Diretórios regionais e municipais devem investir em candidaturas femininas

Plenário do TSE confirmou a obrigatoriedade do repasse mínimo de 5%, ainda que o percentual já tenha sido aplicado pelo diretório nacional.

Foto: José Cruz/Agência Brasil

Os ministros do Tribunal Superior Eleitoral (TSE) confirmaram, nesta quinta-feira (23), a obrigatoriedade de todos os diretórios partidários investirem o mínimo de 5% do total de recursos do Fundo Partidário para promover a candidatura de mulheres e ampliar a participação feminina na política.

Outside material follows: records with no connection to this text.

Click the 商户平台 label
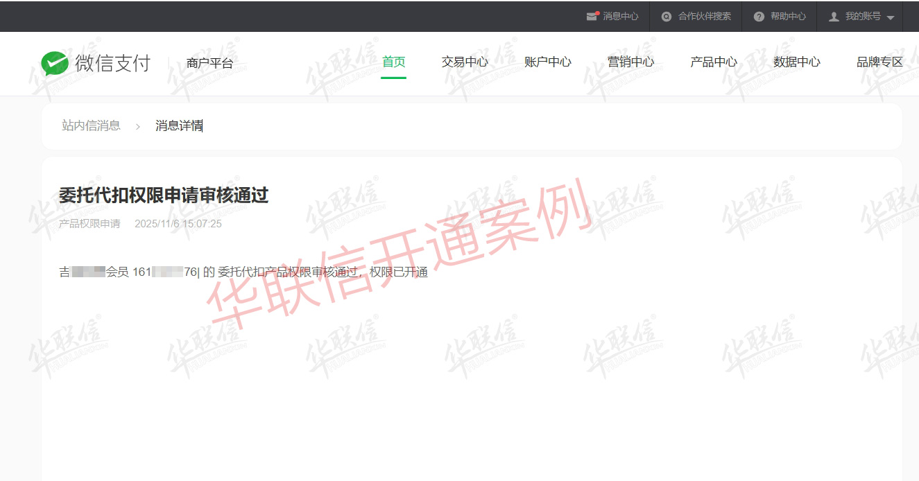 (209, 63)
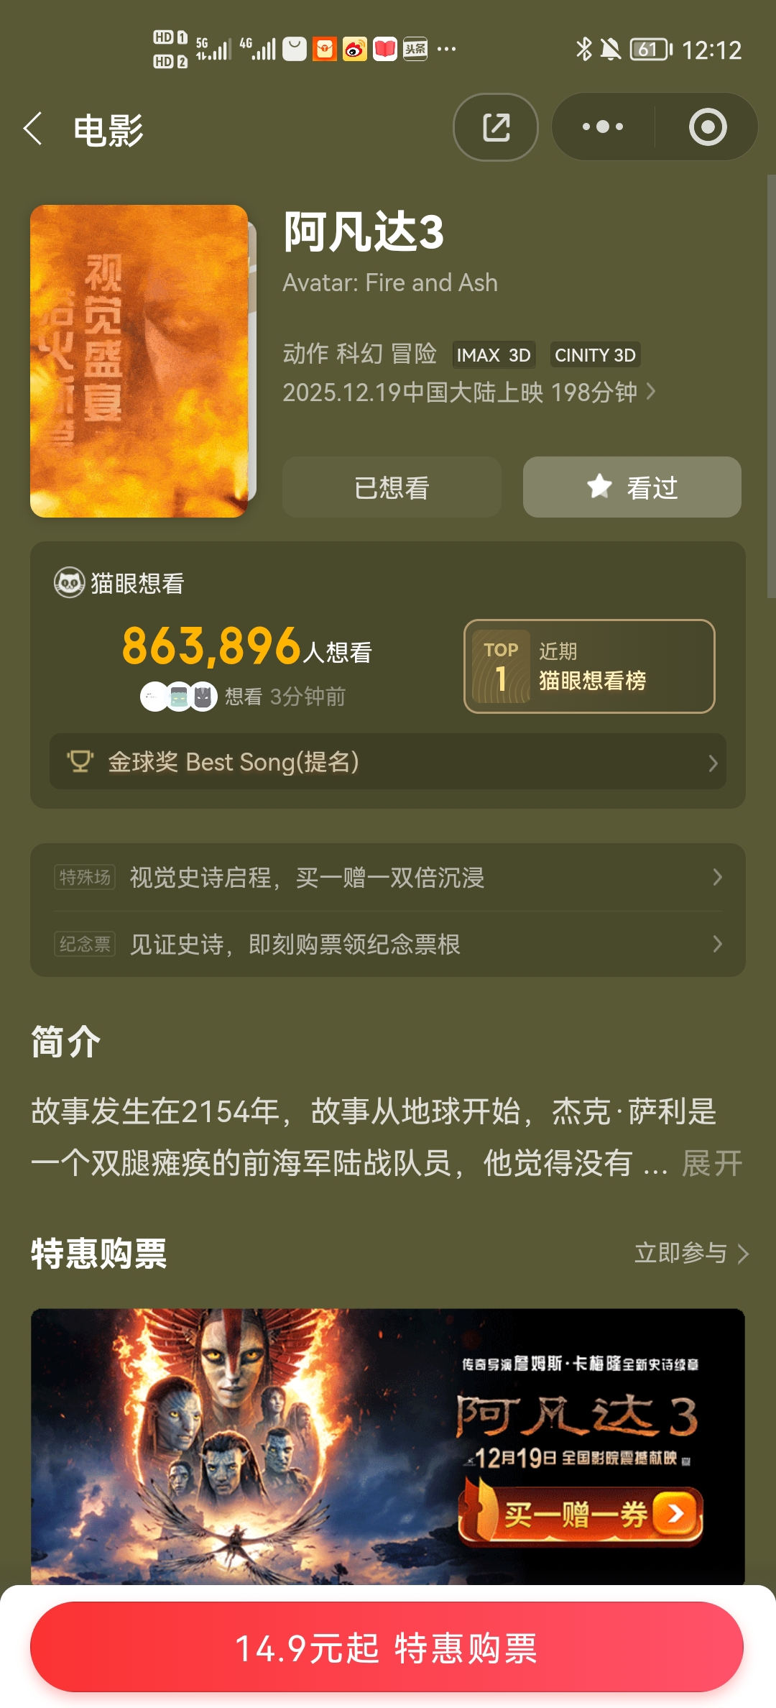The height and width of the screenshot is (1708, 776).
Task: Open 金球奖 Best Song nomination chevron
Action: 713,763
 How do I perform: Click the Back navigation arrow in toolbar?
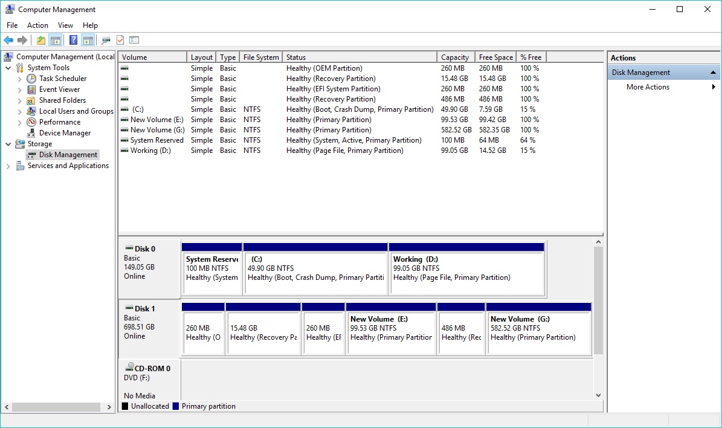pos(8,40)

A questão foi levantada por uma Consulta apresentada pelo Partido Democrático Trabalhista (PDT) nos seguintes termos: “No que tange à criação ou manutenção de programas de promoção e difusão da participação política das mulheres, se o Diretório Nacional de um determinado Partido Político já efetua o repasse global de 5% do total de recursos do Fundo Partidário recebidos, existe a necessidade dos demais diretórios regionais e municipais efetuarem esse repasse?”

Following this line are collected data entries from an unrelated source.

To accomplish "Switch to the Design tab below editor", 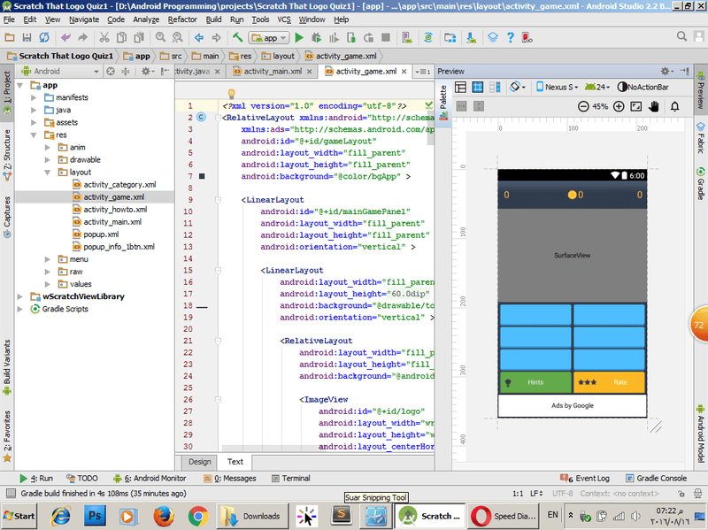I will pyautogui.click(x=200, y=461).
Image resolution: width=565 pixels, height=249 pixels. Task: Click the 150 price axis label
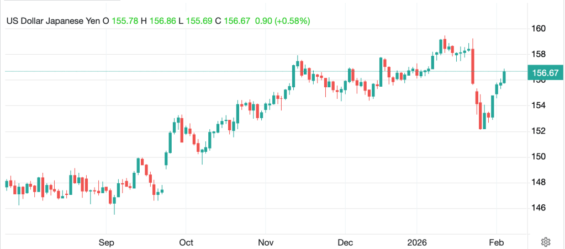point(539,157)
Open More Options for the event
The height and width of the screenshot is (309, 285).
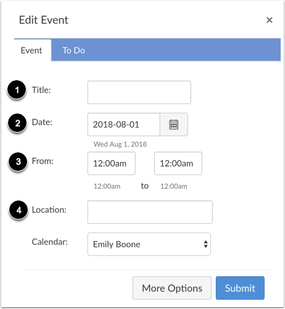pyautogui.click(x=172, y=288)
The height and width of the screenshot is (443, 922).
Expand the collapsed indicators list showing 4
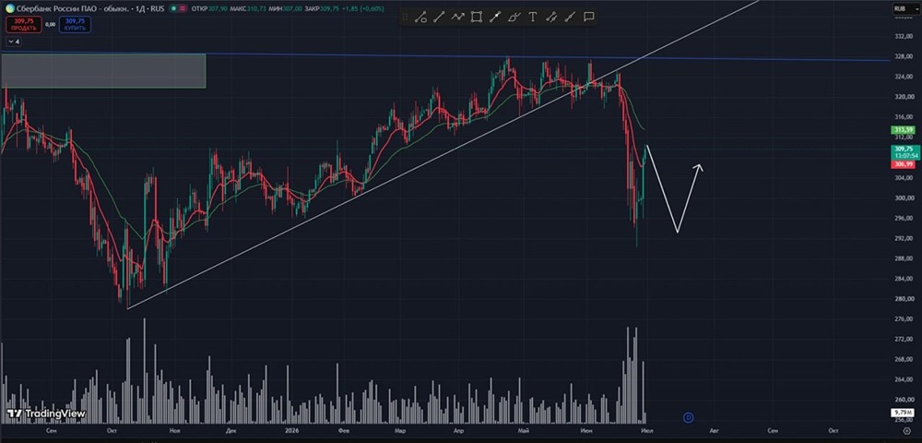click(x=14, y=42)
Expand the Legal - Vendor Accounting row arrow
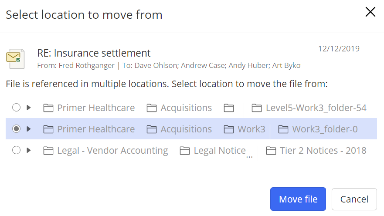Viewport: 384px width, 216px height. point(29,150)
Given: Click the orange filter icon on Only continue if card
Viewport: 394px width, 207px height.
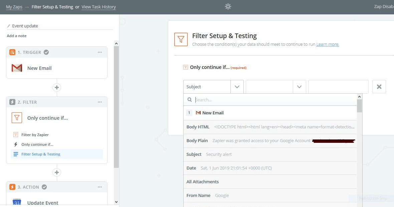Looking at the screenshot, I should point(17,118).
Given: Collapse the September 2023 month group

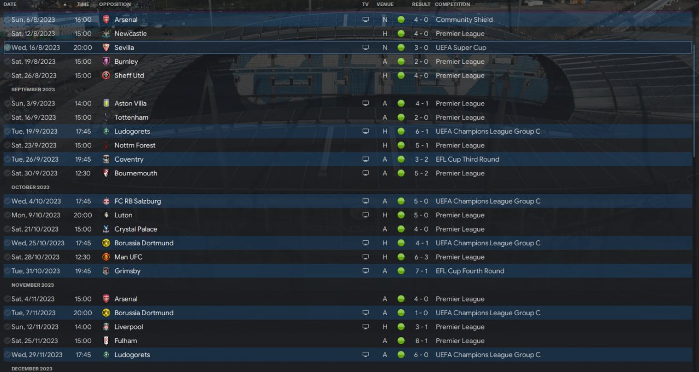Looking at the screenshot, I should (x=33, y=90).
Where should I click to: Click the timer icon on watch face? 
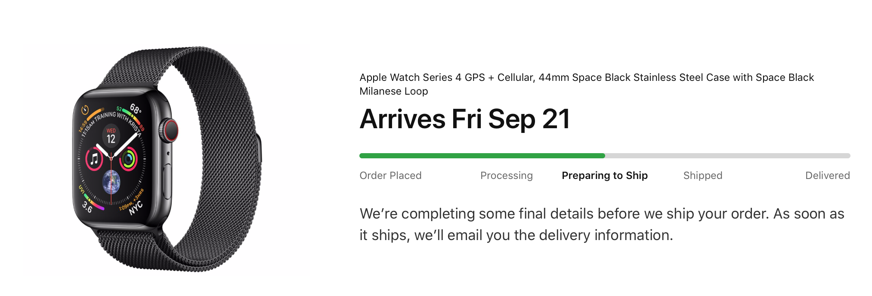85,110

Seguindo o voto do relator, ministro Jorge Mussi, o Plenário respondeu afirmativamente. Tanto o diretório nacional quanto os diretórios regionais e municipais são obrigados a cumprir o previsto no artigo 44 da Lei dos Partidos Políticos (n° 9.096/1995). O entendimento foi unânime.

O relator destacou que a Resolução TSE nº 23.464/2015, artigo 22, é clara ao afirmar que os órgãos partidários devem destinar, em cada esfera, no mínimo 5% do total de recursos do Fundo recebidos no exercício financeiro para a criação ou manutenção de programas de promoção e difusão da participação política das mulheres, a serem realizados de acordo com as orientações e de responsabilidade do órgão nacional do partido político.